2016-08-23 4:45 GMT-06:00 Rosanne DiMesio dimesio@earthlink.net:
On Mon, 22 Aug 2016 20:26:51 -0600 Alex Henrie alexhenrie24@gmail.com wrote:
In fact, it's easy to forget that you have to explicitly give execution permissions to a downloaded file before Linux will let you execute it. If the file is on a USB drive, unless the drive has a Linux filesystem, the binary must be moved off of the drive before it can receive execution permissions.
I have portable Firefox on a FAT32 formatted flash drive and Wine is able to run it.

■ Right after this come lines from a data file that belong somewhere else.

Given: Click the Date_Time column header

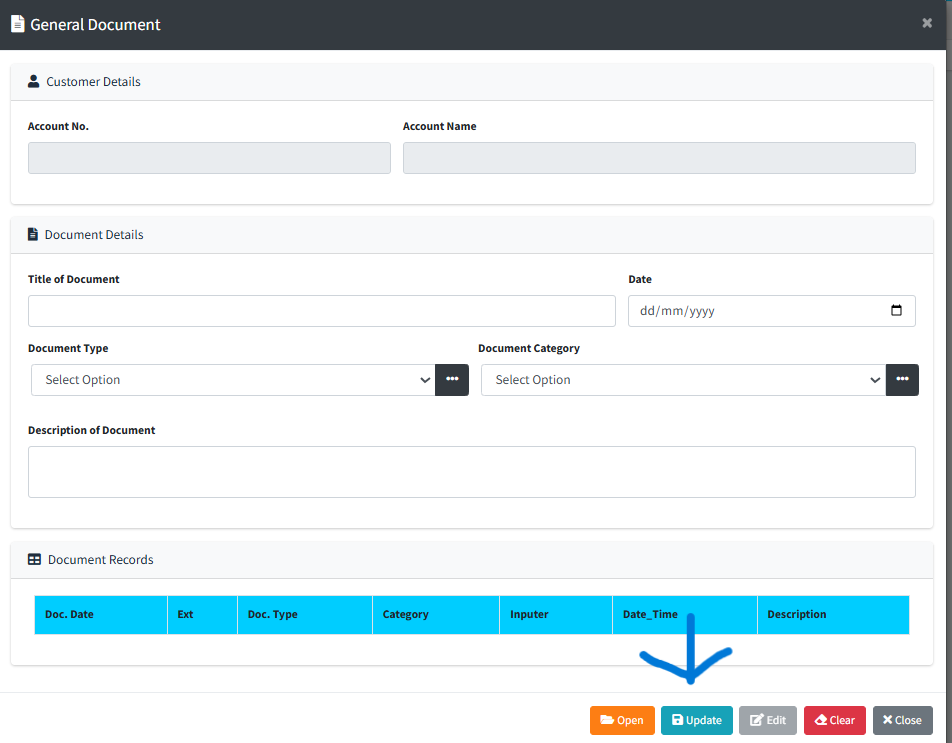Looking at the screenshot, I should [683, 614].
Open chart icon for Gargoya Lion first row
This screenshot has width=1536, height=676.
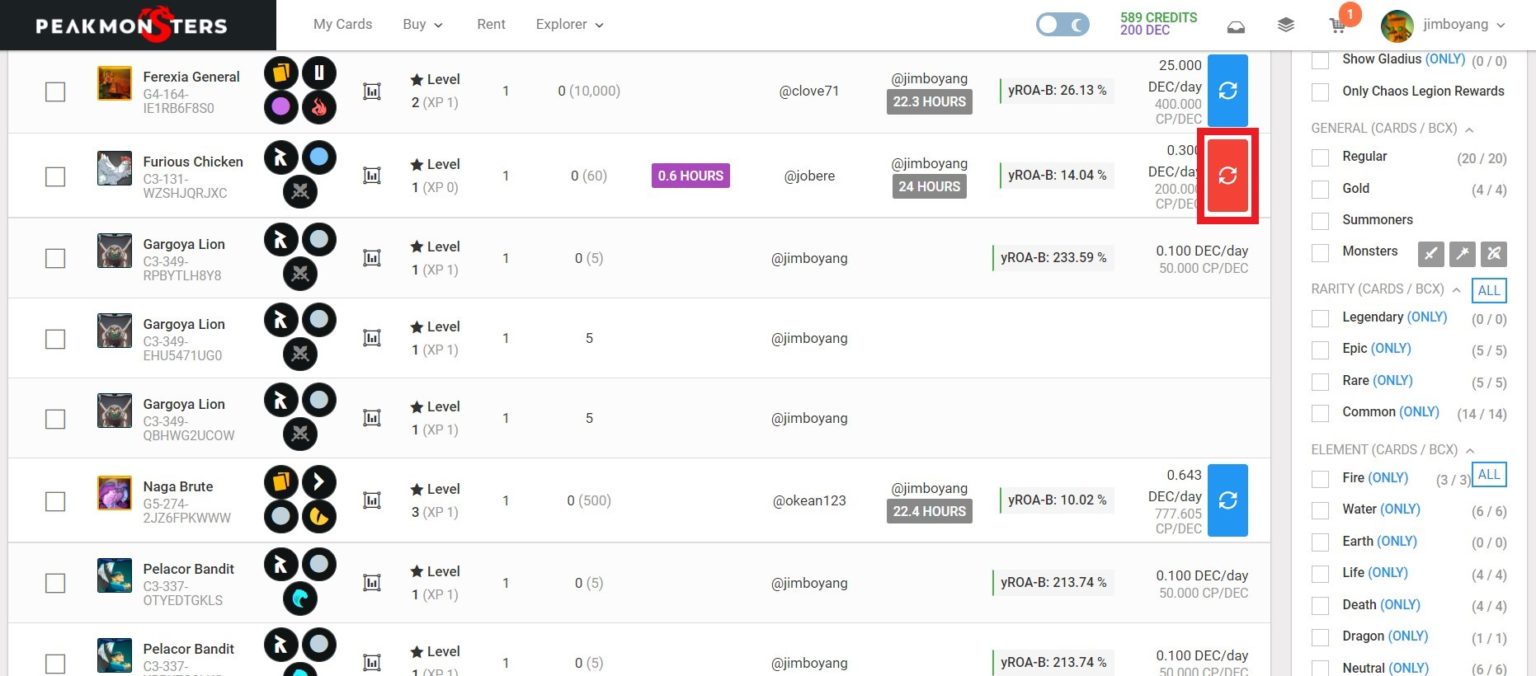point(372,258)
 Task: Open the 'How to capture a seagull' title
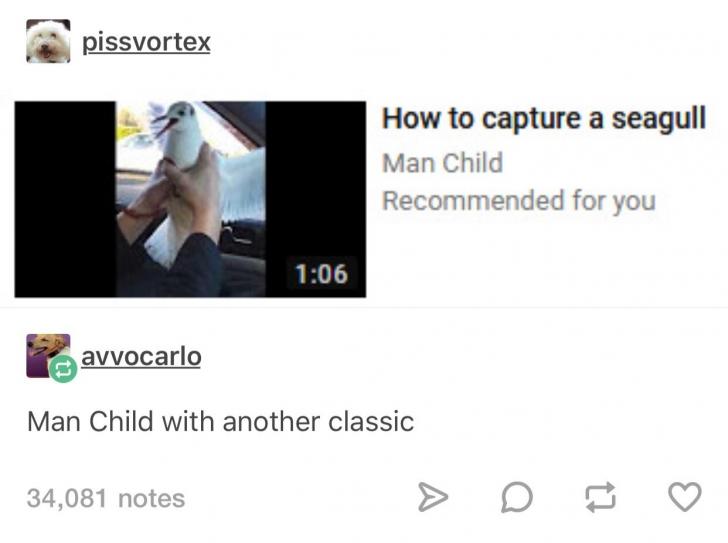coord(544,119)
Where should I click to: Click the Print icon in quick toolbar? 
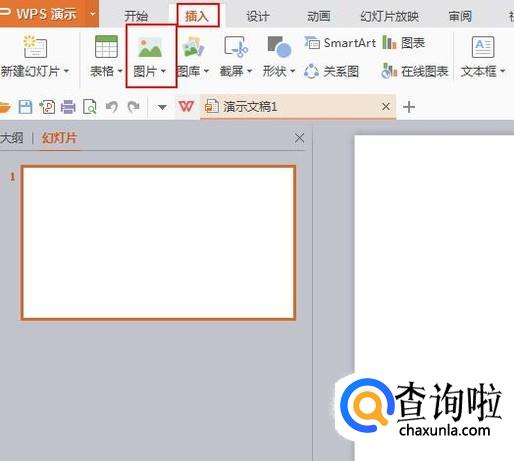point(68,107)
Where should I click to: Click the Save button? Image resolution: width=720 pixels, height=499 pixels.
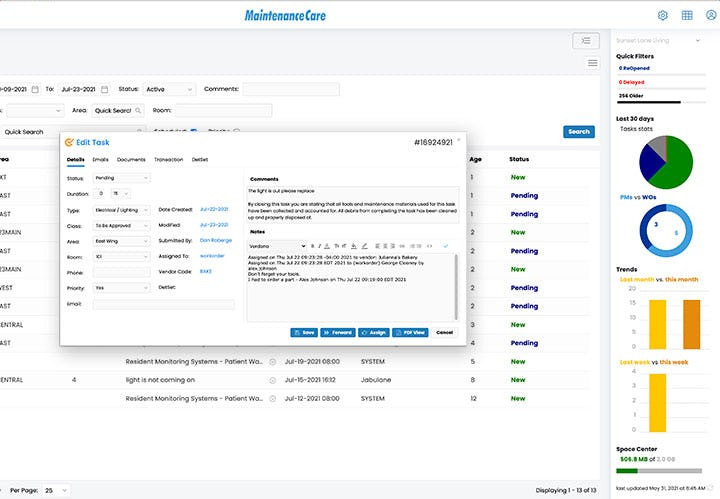coord(304,332)
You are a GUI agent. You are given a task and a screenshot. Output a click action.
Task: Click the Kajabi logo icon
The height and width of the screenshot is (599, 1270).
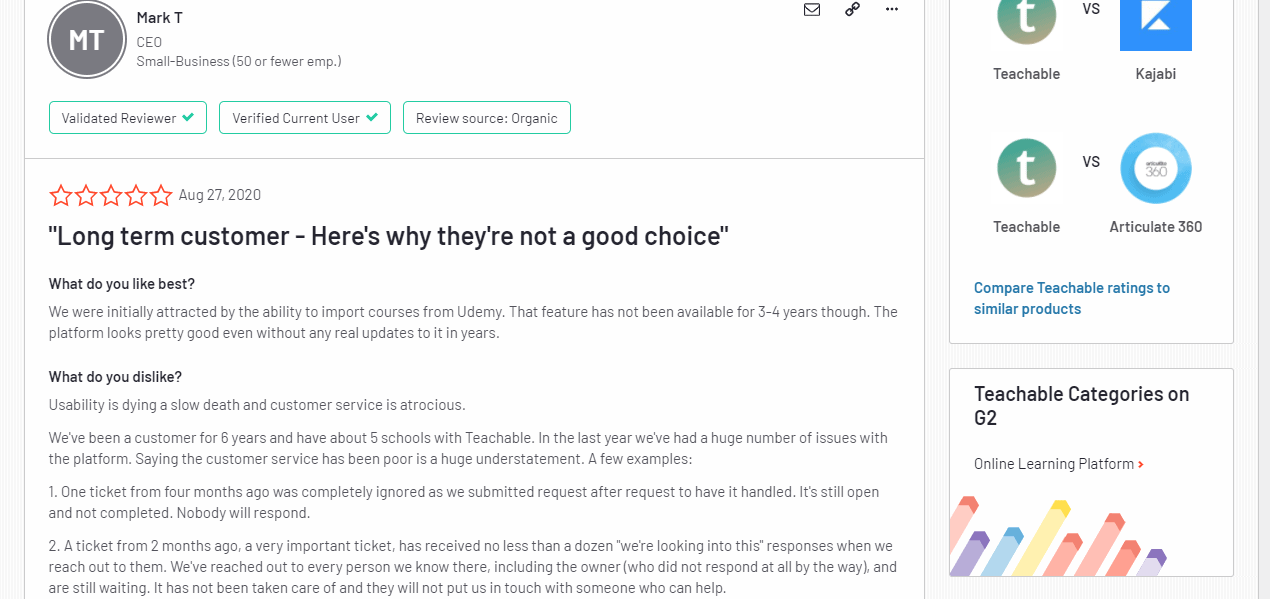[1155, 22]
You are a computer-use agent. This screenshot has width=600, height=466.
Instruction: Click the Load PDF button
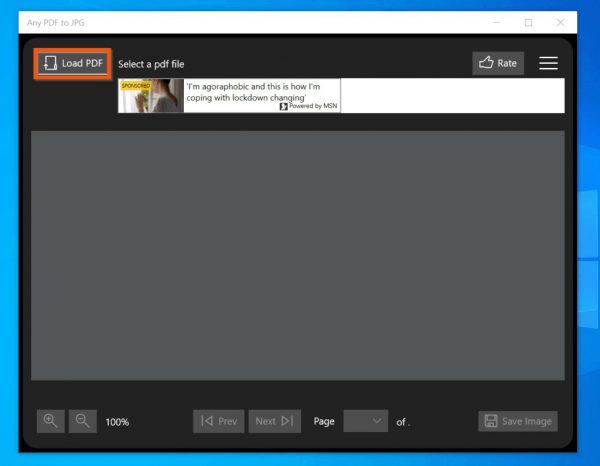72,63
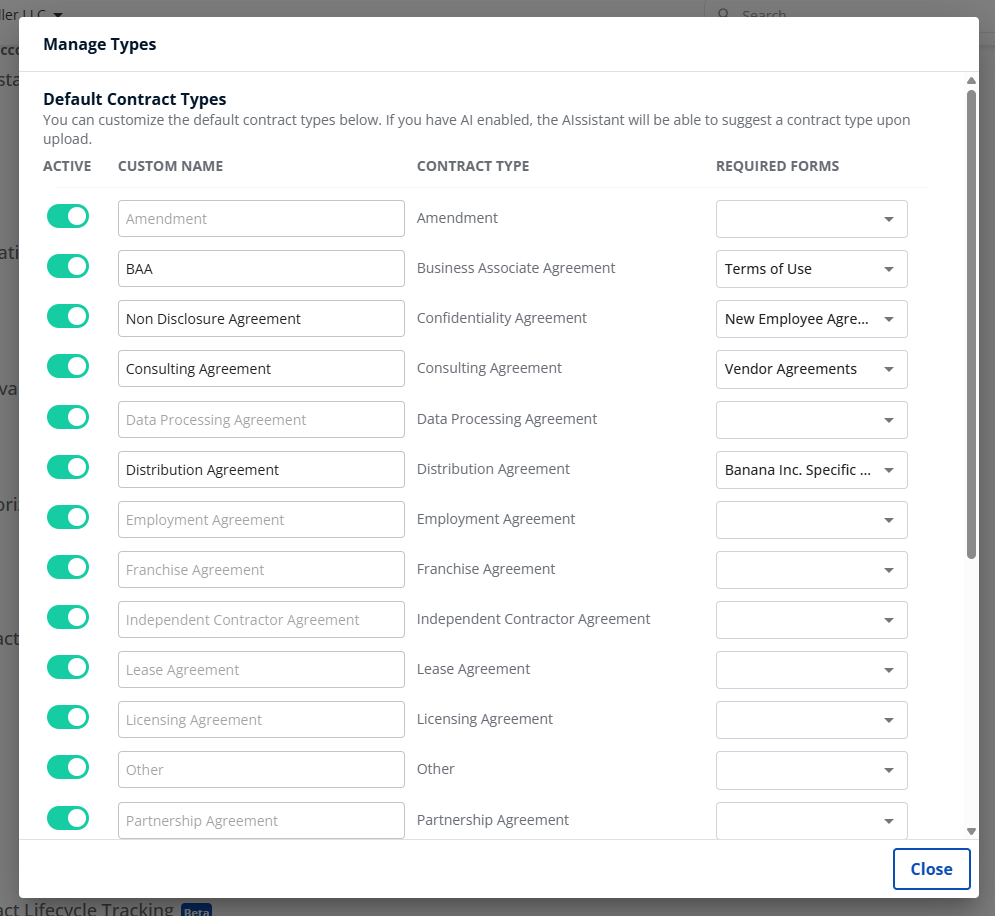Open the Vendor Agreements forms dropdown
Screen dimensions: 995x916
[x=811, y=369]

Wine will run any EXE as long as you start it (or your desktop environment starts it) with `wine foobar.exe`. If you start it with `./foobar.exe` instead, the file must be executable and binfmt must be set up correctly.
Interestingly, it looks like Arch Linux and Ubuntu have both started to mount FAT32 filesystems with the "showexec" option. This makes EXE files on USB drives executable automatically. (It doesn't look very smart, it just turns on executability if the filename ends in ".exe".)
So I stand corrected; you're right that it's no longer necessary to change the mount options or copy the EXE to another filesystem. Still, no desktop environment is going to execute files off of a USB drive without asking.